Monday, April 14, 2014

Book Review: Shorter Growing Seasons by 4 Weeks? Colder Climates Driven by Sun Cycles

Severe winters are the bane of most gardeners who lose costly plants. Climate change has been periodically featured on the US national news the last few decades, with increasing coverage for winter 2013-14. This new book (some might consider controversial) by an Australian scientist contains many climate theories, including people can expect growing seasons shortened (by two weeks in the beginning and two weeks at the end), as well as the need to plan crops for latitudes approximately 300 miles north of their present location. 

Twilight of Abundance: Why Life in the 21st Century Will Be Nasty, Brutish, and Short
David Archibald

Hardcover: 256 pages
Publisher: Regnery Publishing; First Edition edition (March 24, 2014)


About the Author: David Archibald is a Perth-based scientist working in the fields of oil exploration, medical research, climate science, and energy. His achievements include pioneering the study of how climate change is linked to the solar cycle. Through his work both in oil exploration, and as a stockbroker in Sydney, he has developed an understanding of how climate, energy, and the economy interact.

Book Preface (edited by DCGC editor)
This book had its origins back in 2005, when a fellow scientist requested that I attempt to replicate the work a German researcher had done on the sun’s influence on climate. At the time, the solar physics community had a wide range of predictions of the level of future solar activity.

But strangely, the climate science community was not interested in what the sun might do.

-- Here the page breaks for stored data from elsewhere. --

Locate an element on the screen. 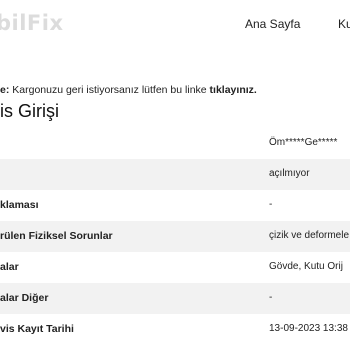 The image size is (350, 350). brand-logo: bilFix is located at coordinates (32, 23).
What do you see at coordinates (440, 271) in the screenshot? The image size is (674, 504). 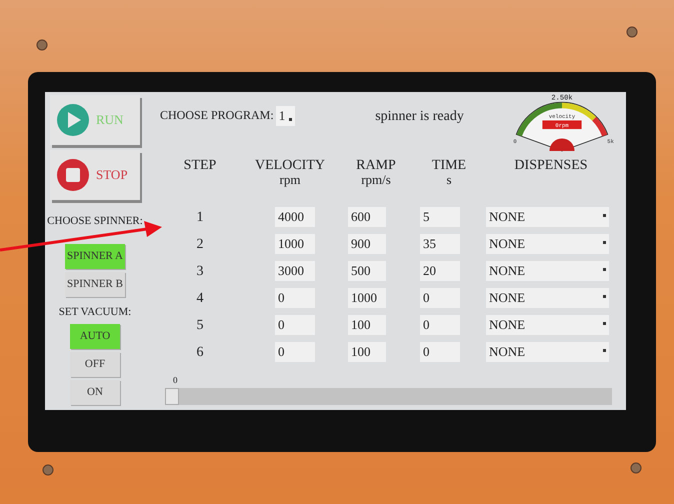 I see `time-input: 20` at bounding box center [440, 271].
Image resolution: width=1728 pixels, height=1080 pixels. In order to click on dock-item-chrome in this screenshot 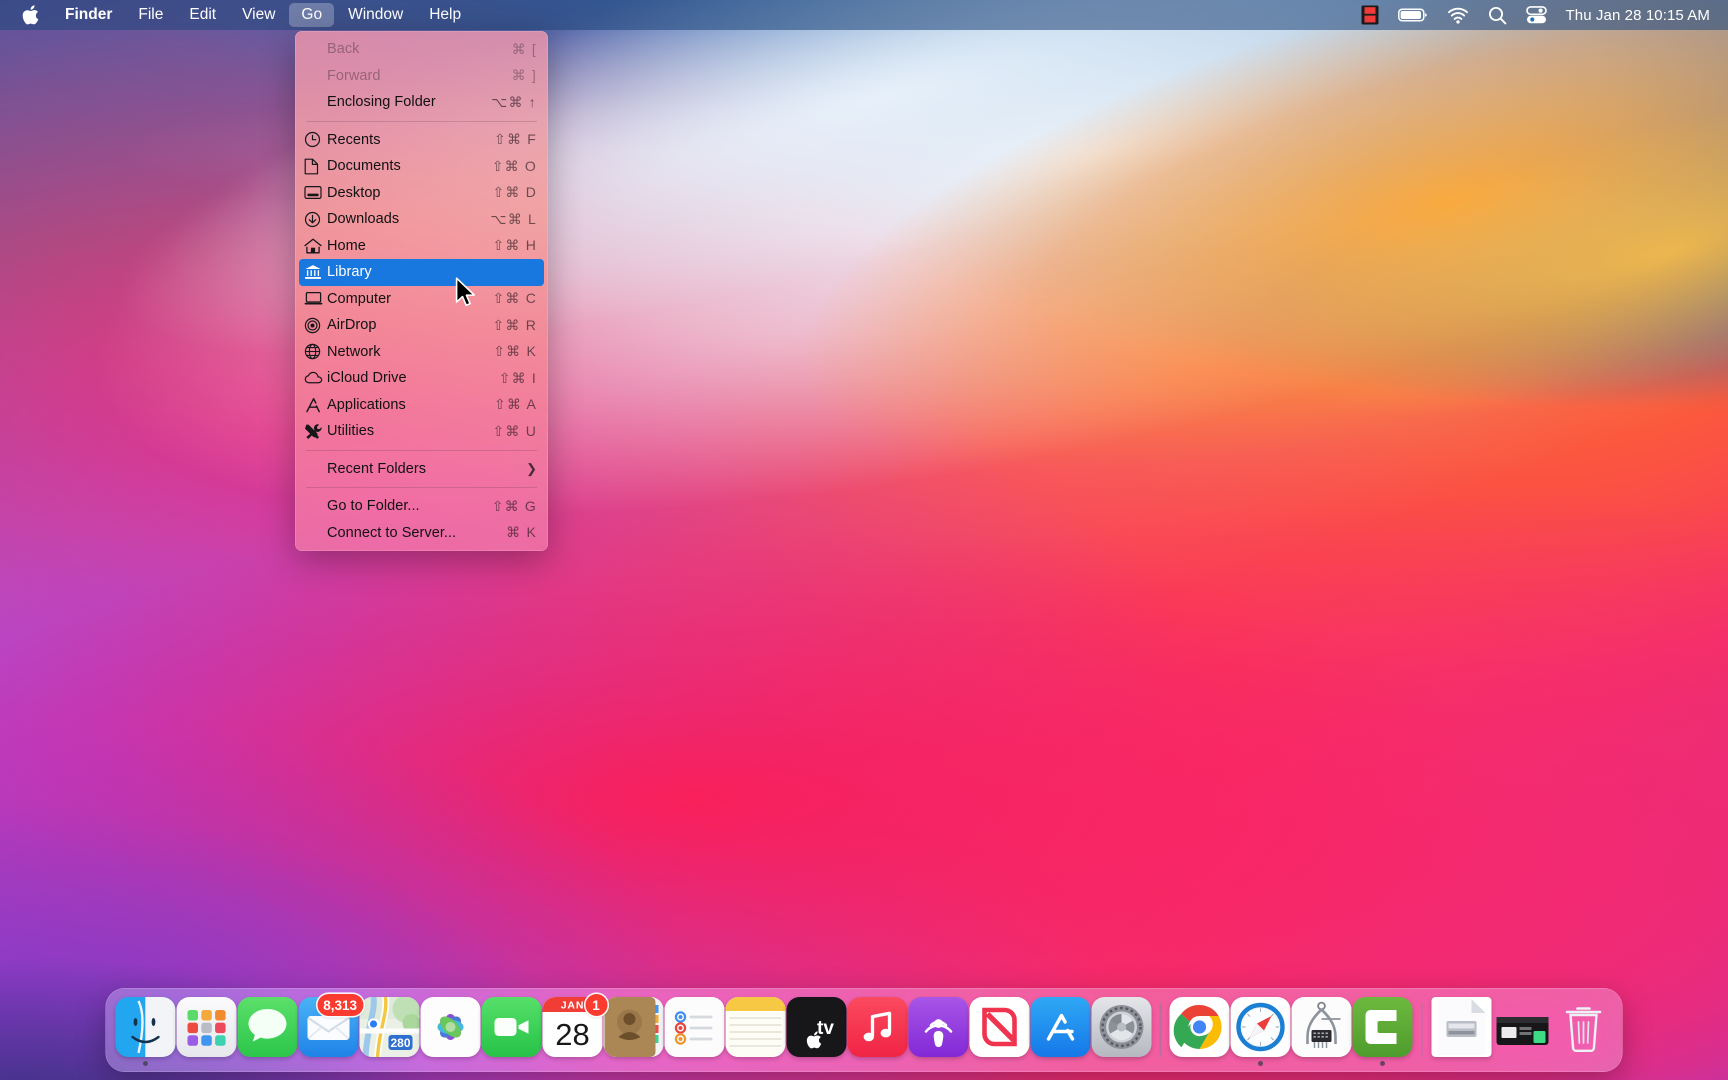, I will do `click(1200, 1030)`.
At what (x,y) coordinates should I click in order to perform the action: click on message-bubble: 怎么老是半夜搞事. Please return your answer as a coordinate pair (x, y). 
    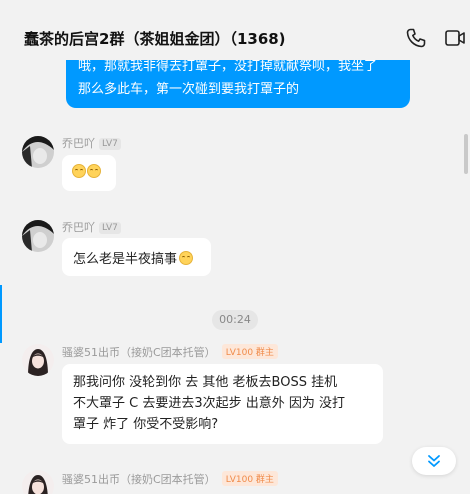
    Looking at the image, I should click on (136, 257).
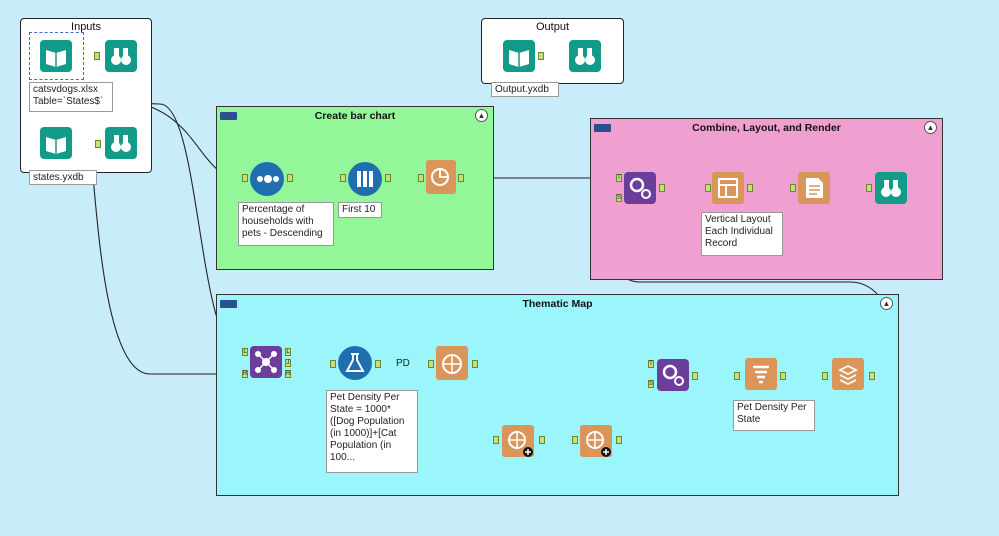  I want to click on layout-label: Vertical Layout Each Individual Record, so click(742, 234).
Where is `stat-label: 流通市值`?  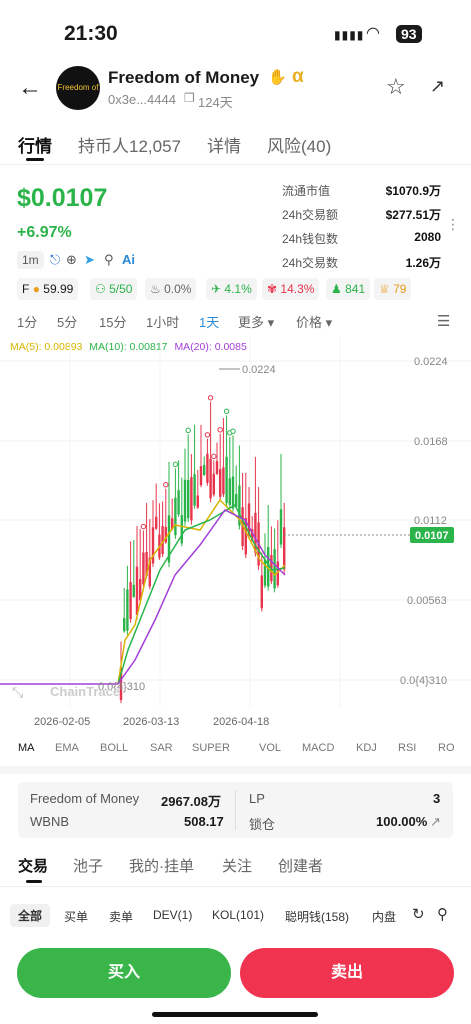
stat-label: 流通市值 is located at coordinates (306, 191).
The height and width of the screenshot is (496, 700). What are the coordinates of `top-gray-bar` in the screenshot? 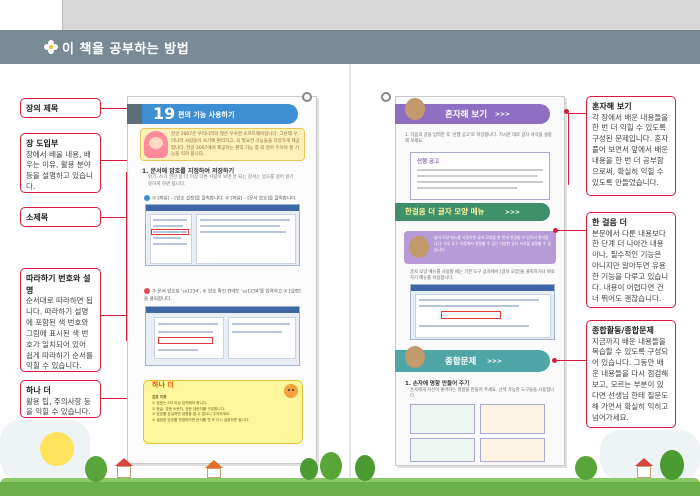 It's located at (381, 15).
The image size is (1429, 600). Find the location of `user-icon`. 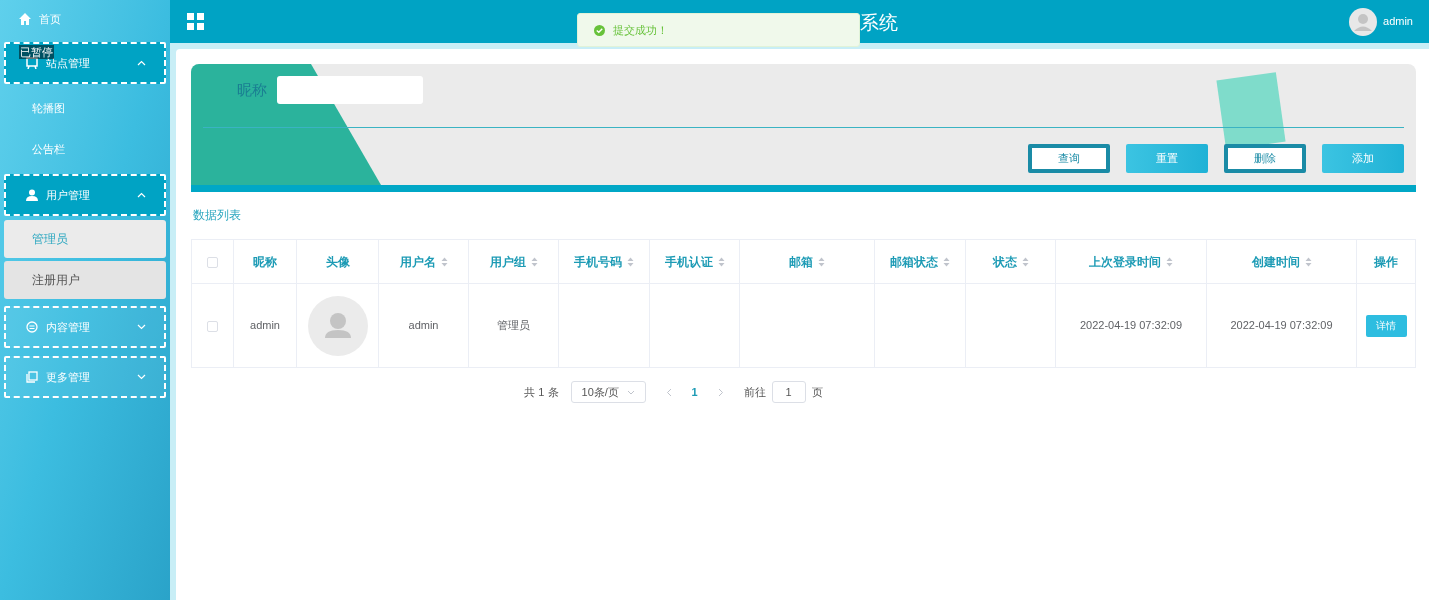

user-icon is located at coordinates (32, 195).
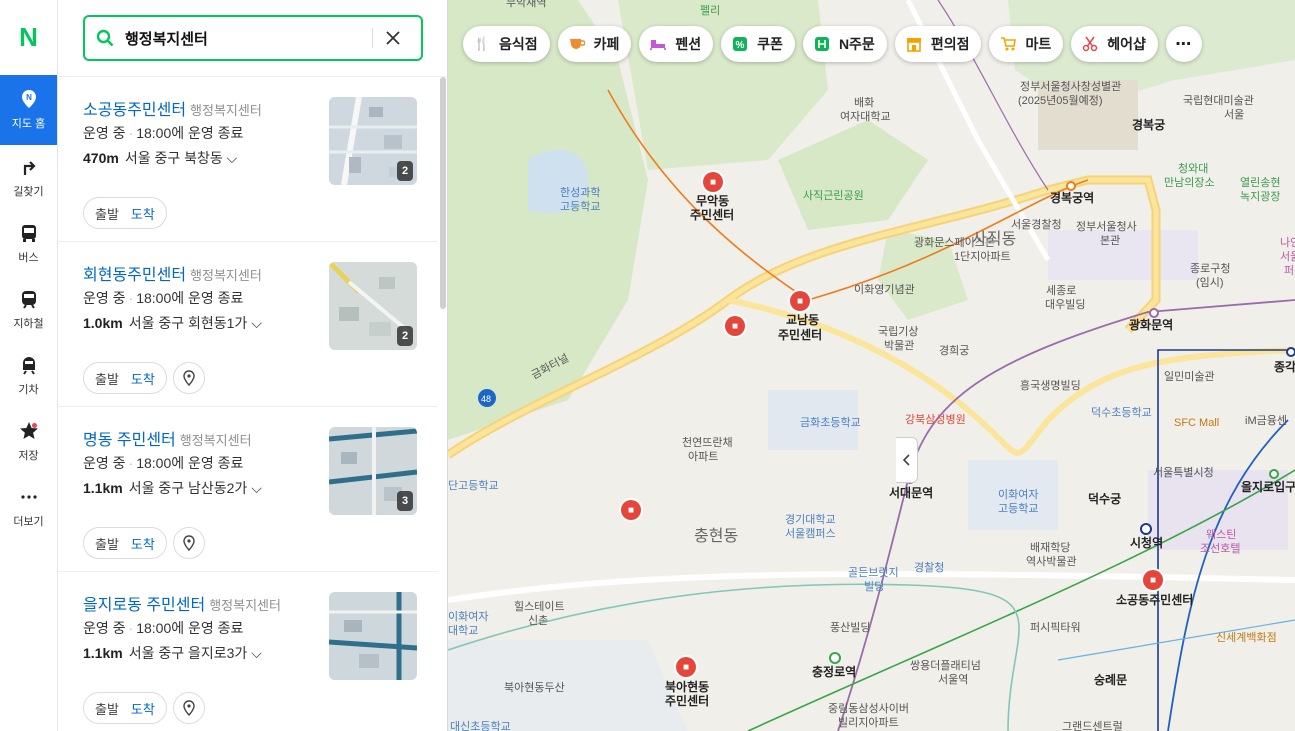 Image resolution: width=1295 pixels, height=731 pixels. What do you see at coordinates (874, 587) in the screenshot?
I see `map-label: 빌딩` at bounding box center [874, 587].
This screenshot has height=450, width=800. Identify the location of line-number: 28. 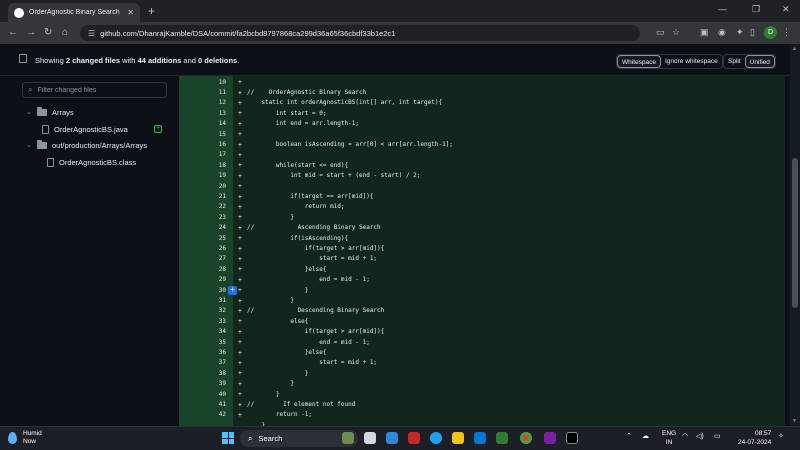
(203, 270).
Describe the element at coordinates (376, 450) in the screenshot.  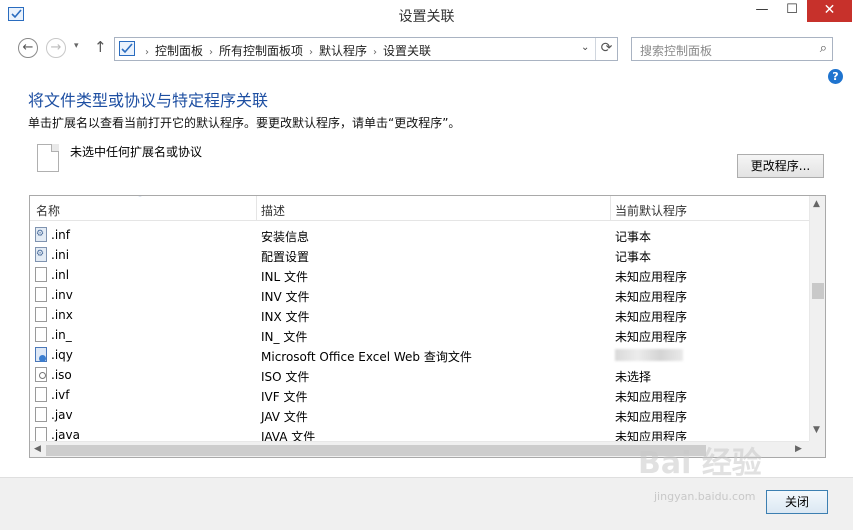
I see `horizontal-scroll-thumb` at that location.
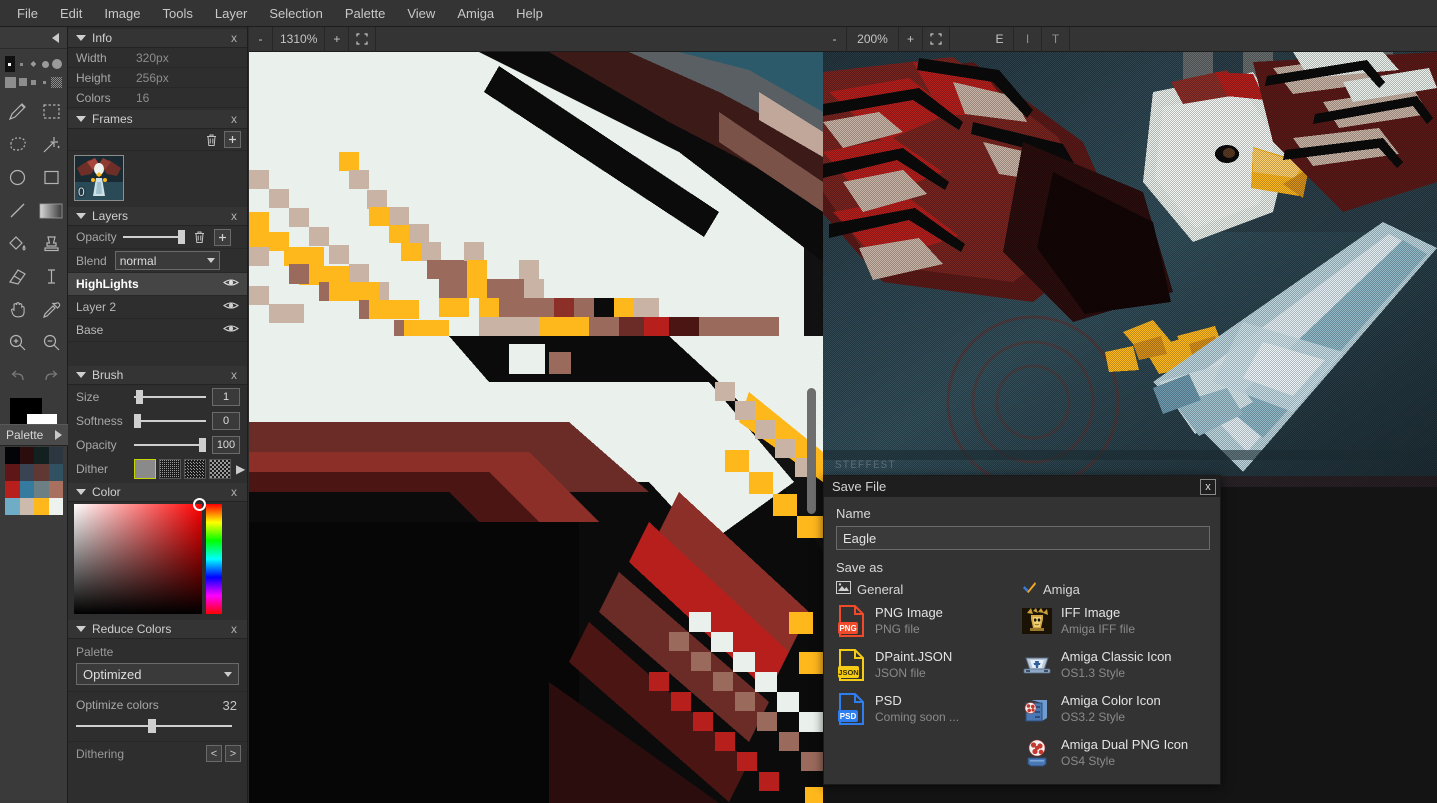 The image size is (1437, 803). Describe the element at coordinates (936, 39) in the screenshot. I see `preview-fit-button` at that location.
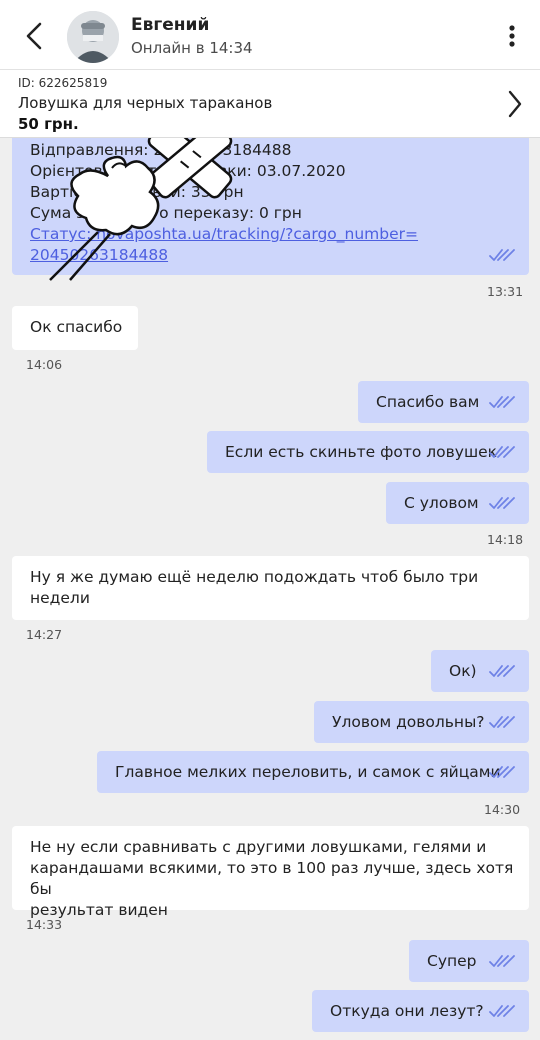  I want to click on message-bubble-incoming: Ок спасибо, so click(75, 328).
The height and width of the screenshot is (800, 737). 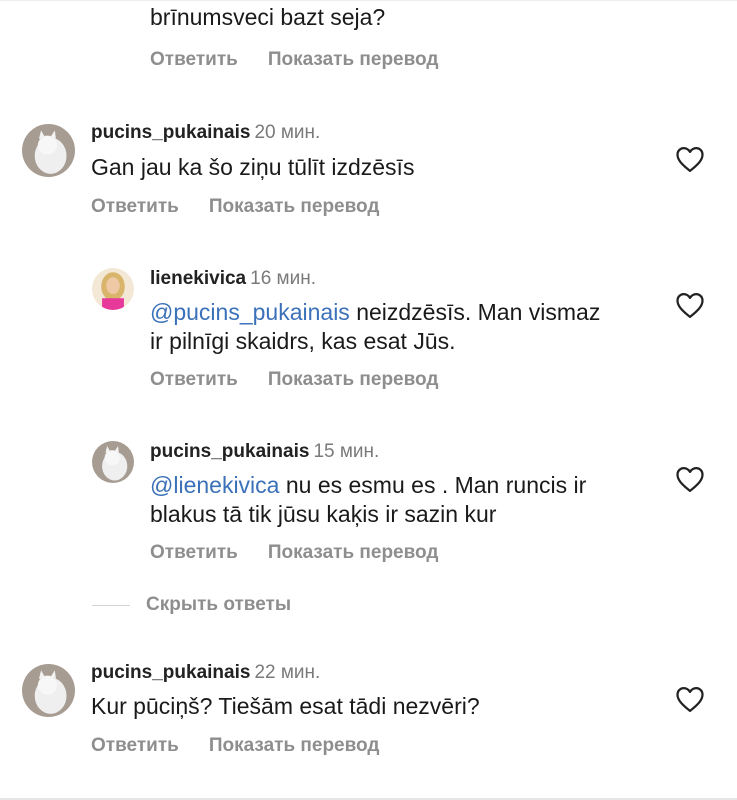 I want to click on hide-replies-divider, so click(x=111, y=606).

I pressed on and made a few original contributions to science. The sun cooperated, and solar activity has played out much as I predicted. It has become established that climate will very closely follow our colder sun. Climate is no longer a mystery to us. We can predict forward up to two solar cycles, that is about twenty-five years into the future. When models of solar activity are further refined, we may be able to predict climate forward beyond a hundred years.

So I turned my attention from climate to energy—always an interest of mine, as an Exxon-trained geologist. The Arab Spring brought attention to the fact that Egypt imports half its food, and that fact set me off down another line of inquiry.


...In this book I contend that the path to the broad sunlight uplands of permanent prosperity still lies before us—but to get there we have to choose that path. Nature is kind, and we could seamlessly switch from rocks that burn in chemical furnaces to a metal that burns in nuclear furnaces and maintain civilization at a level much like the one we experience now...This book describes the twilight of abundance...What lies beyond that is of our own choosing.